Poor nutrition is a worldwide problem. “Malnutrition has been dubbed the world's "silent emergency", a condition leading to death and disability on a vast scale, particularly among children and women of child-bearing age. Malnutrition destroys lives by compromising health, learning, productivity, curiosity, incentive and hope. Malnutrition engenders social and economic costs that cripple the development of individuals, communities and nations.” “One in every five children in the
developing world is malnourished and poor nutrition is linked to more than half of all child deaths worldwide. Early childhood malnutrition is considered one of the most prevalent risk factors for morbidity and mortality in children under five and may lead to cognitive and physical deficits later in life. The cycle continues as malnourished mothers give birth to low birth weight children who are more at risk for childhood disease and malnourishment.” According to the National Institute of Health the and the World Health Organization:
• Poor nutrition in early childhood may lead to cognitive defects and poor physical development
• Increase in susceptibility to and severity of infections
• One in every five children in the developing world is malnourished and poor nutrition is linked to more than half of all child deaths worldwide
• Healthy children learn better
• Healthy people are stronger, more productive, and better able to break cycles of poverty and realize their full potential
Food provides the energy and nutrients you need to be healthy. Nutrients include proteins, carbohydrates, fats, vitamins, minerals, and water. Healthy eating is not hard. The key is to
- Eat a variety of foods, including vegetables, fruits, and whole-grain products
- Eat lean meats, poultry, fish, beans, and low-fat dairy products
- Drink lots of water
- Limit salt, sugar, alcohol, saturated fat, and trans fat in your diet
Simple carbohydrates: These are also called simple sugars. Simple sugars are found in refined sugars, like the white sugar you'd find in a sugar bowl. If you have a lollipop, you're eating simple carbs. But you'll also find simple sugars in more nutritious foods, such as fruit and milk. It's better to get your simple sugars from food like fruit and milk. Why? Because sugar isn't added to these foods and they also contain vitamins, fiber, and important nutrients like calcium. A lollipop has lots of added sugar and doesn't contain important nutrients.

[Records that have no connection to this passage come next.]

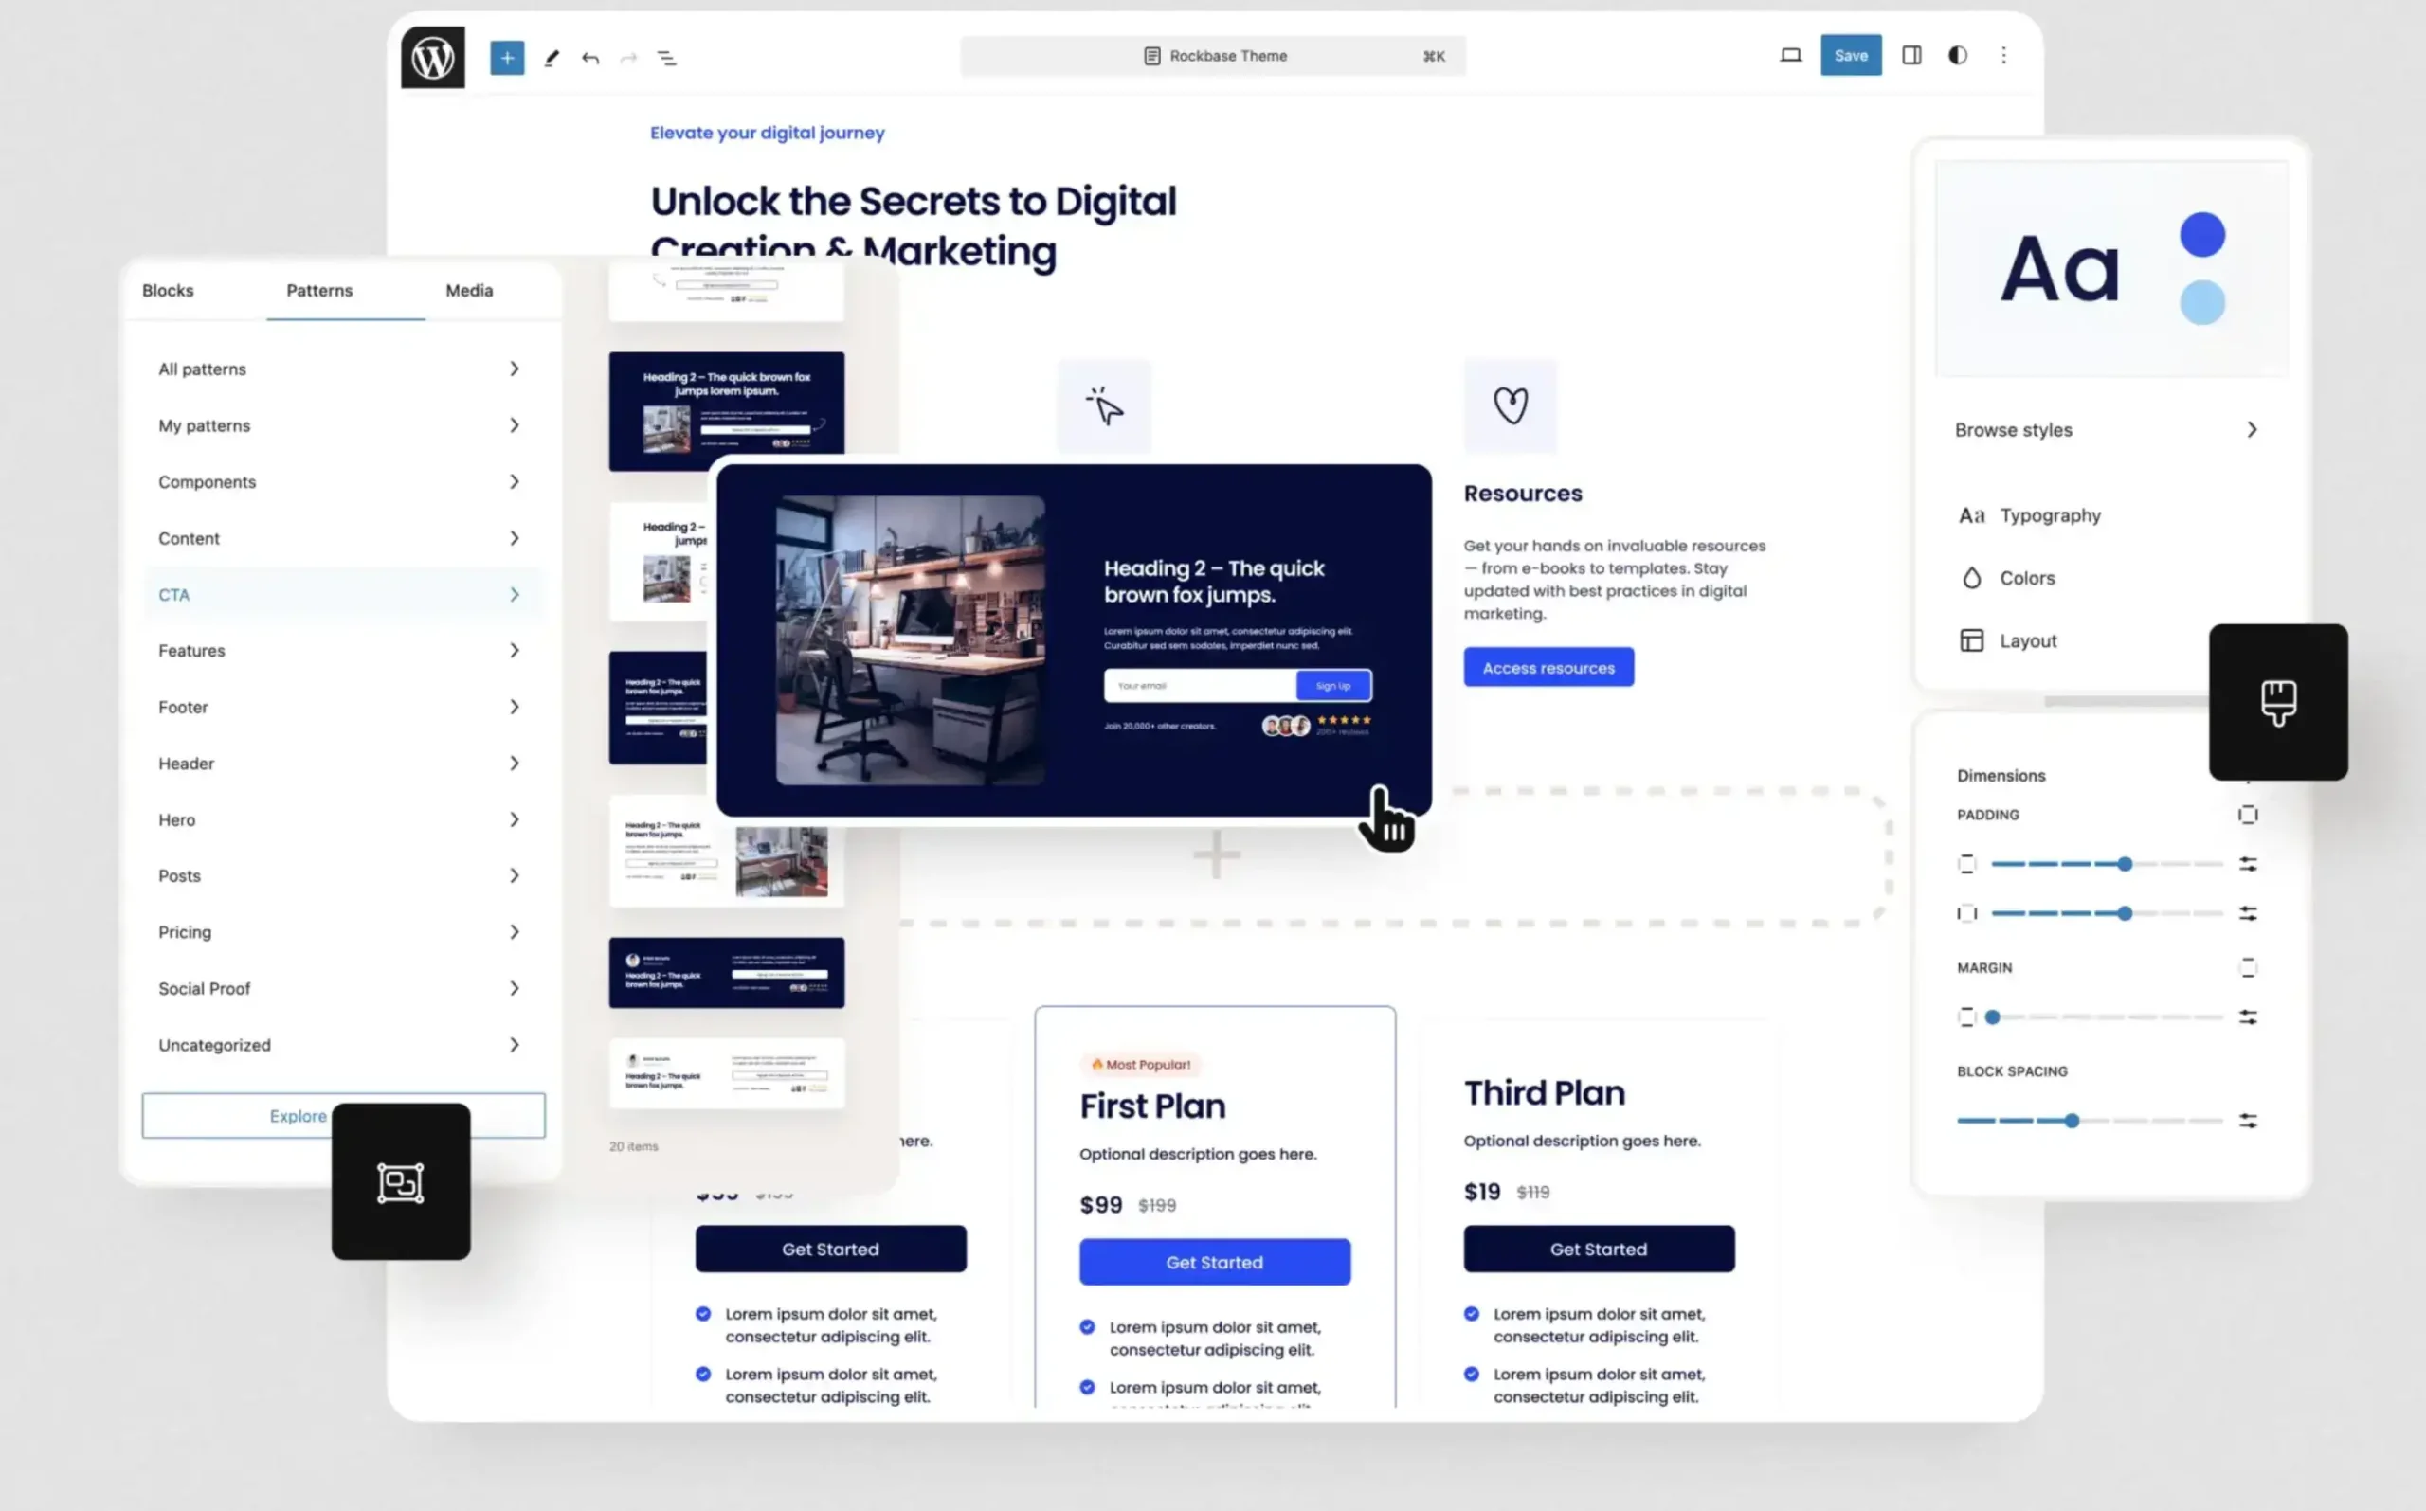Click Access resources button
The image size is (2426, 1511).
click(x=1548, y=667)
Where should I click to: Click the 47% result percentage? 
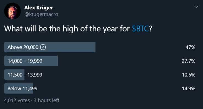[x=190, y=47]
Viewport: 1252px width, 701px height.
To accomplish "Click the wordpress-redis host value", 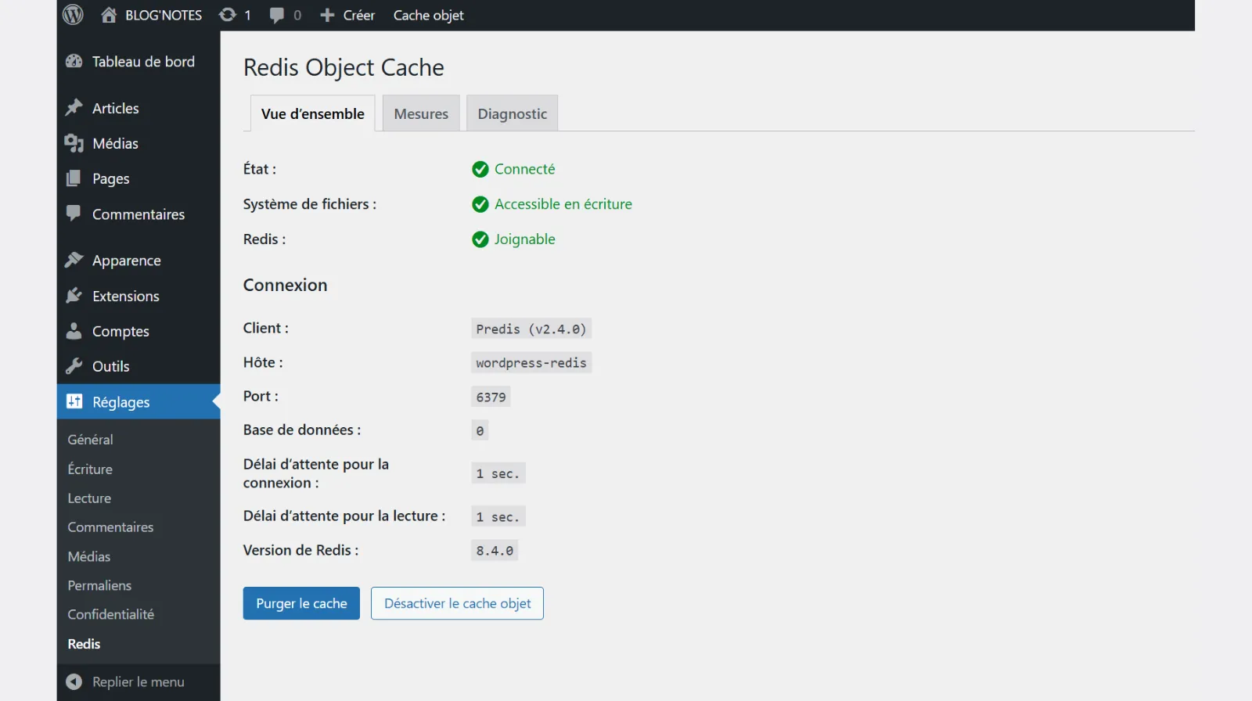I will pyautogui.click(x=531, y=363).
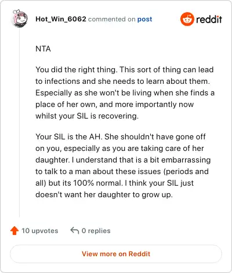Click the Hot_Win_6062 avatar image
The width and height of the screenshot is (232, 273).
coord(20,19)
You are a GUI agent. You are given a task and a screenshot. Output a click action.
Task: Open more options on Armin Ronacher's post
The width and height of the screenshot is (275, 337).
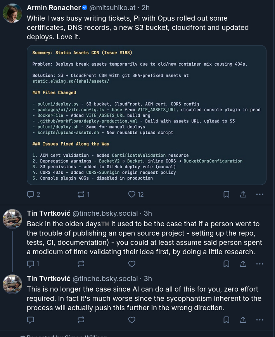(260, 194)
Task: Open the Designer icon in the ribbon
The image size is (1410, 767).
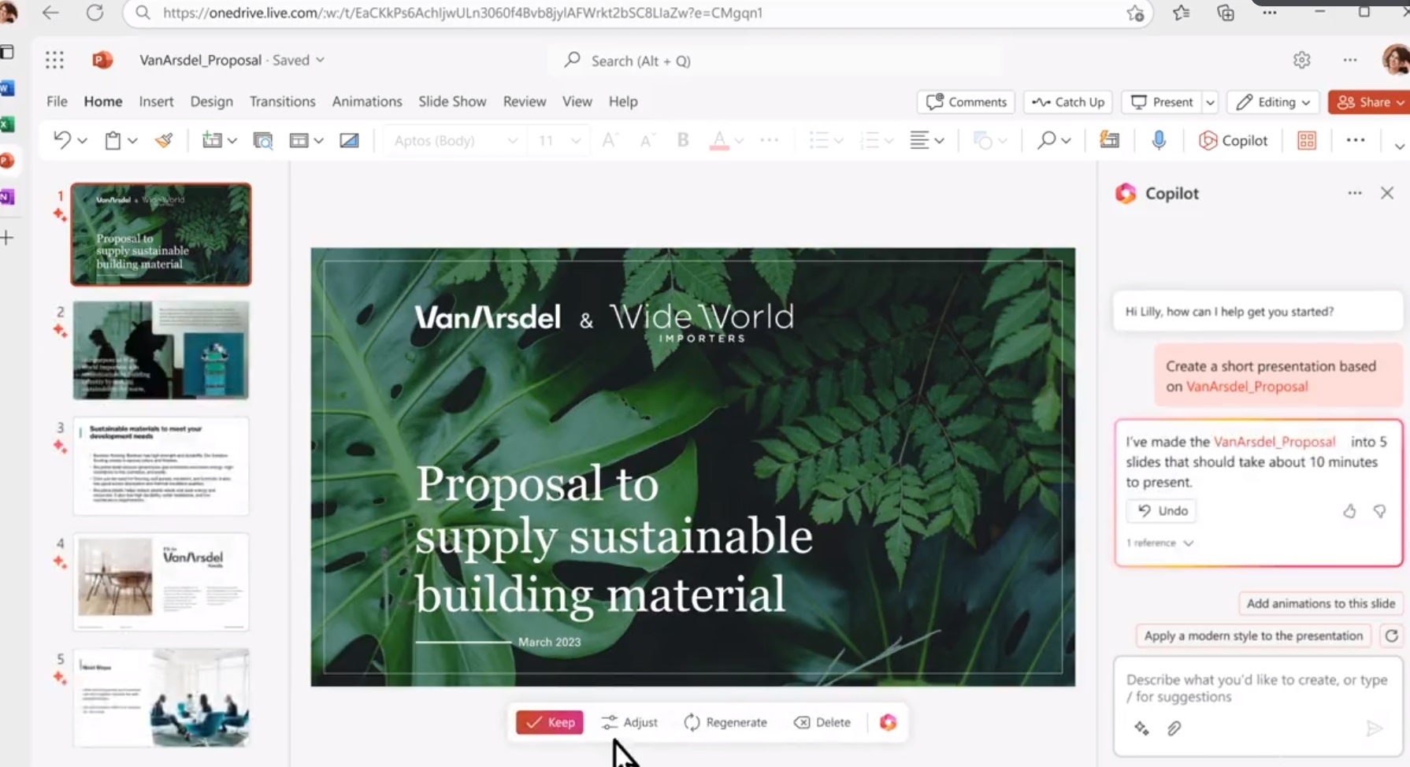Action: (x=1306, y=140)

Complex carbohydrates: These are also called starches. Starches include grain products, such as bread, crackers, pasta, and rice. As with simple sugars, some complex carbohydrate foods are better choices than others. Refined grains, such as white flour and white rice, have been processed, which removes nutrients and fiber. But unrefined grains still contain these vitamins and minerals. Unrefined grains also are rich in fiber, which helps your digestive system work well. Fiber helps you feel full, so you are less likely to overeat these foods. That explains why a bowl of oatmeal fills you up better than sugary candy with the same amount of calories as the oatmeal.
All foods made from meat, poultry, seafood, beans and peas, eggs, processed soy products, nuts, and seeds are considered part of the Protein Foods Group. Beans and peas are also part of the Vegetable Group. Select a variety of protein foods to improve nutrient intake and health benefits, including at least 8 ounces of cooked seafood per week. Young children need less, depending on their age and calorie needs. The advice to consume seafood does not apply to vegetarians. Vegetarian options in the Protein Foods Group include beans and peas, processed soy products, and nuts and seeds. Meat and poultry choices should be lean or low-fat
Fat is a type of nutrient. You need some fat in your diet but not too much. Fats give you energy and help your body absorb vitamins. Dietary fat also plays a major role in your cholesterol levels.
But not all fats are the same. You should try to avoid
Vitamins are organic substances (made by plants or animals), minerals are inorganic elements that come from the earth; soil and water and are absorbed by plants. Animals and humans absorb minerals from the plants they eat. Vitamins and minerals are nutrients that your body needs to grow and develop normally. Vitamins and minerals, have a unique role to play in maintaining your health. For example Vitamin D helps your body absorb the amount of calcium (a mineral) it needs to form strong bones. A deficiency in vitamin D can result in a disease called rickets (softening of the bones caused by the bodies inability to absorb the mineral calcium.) The body cannot produce calcium; therefore, it must be absorbed through our food. Other minerals like chromium, copper, iodine, iron, selenium, and zinc are called trace minerals because you only need very small amounts of them each day. The best way to get enough vitamins is to eat a balanced diet with a variety of foods. You can usually get all your vitamins from the foods you eat.
Minerals are important for your body to stay healthy. Your body uses minerals for many different jobs, including building bones, making hormones and regulating your heartbeat. There are two kinds of minerals: macrominerals and trace minerals. Macrominerals are minerals your body needs in larger amounts. They include calcium, phosphorus, magnesium, sodium, potassium, chloride and sulfur. Your body needs just small amounts of trace minerals. These include iron, manganese, copper, iodine, zinc, cobalt, fluoride and selenium. The best way to get the minerals your body needs is by eating a wide variety of foods. In some cases, your doctor may recommend a mineral supplement.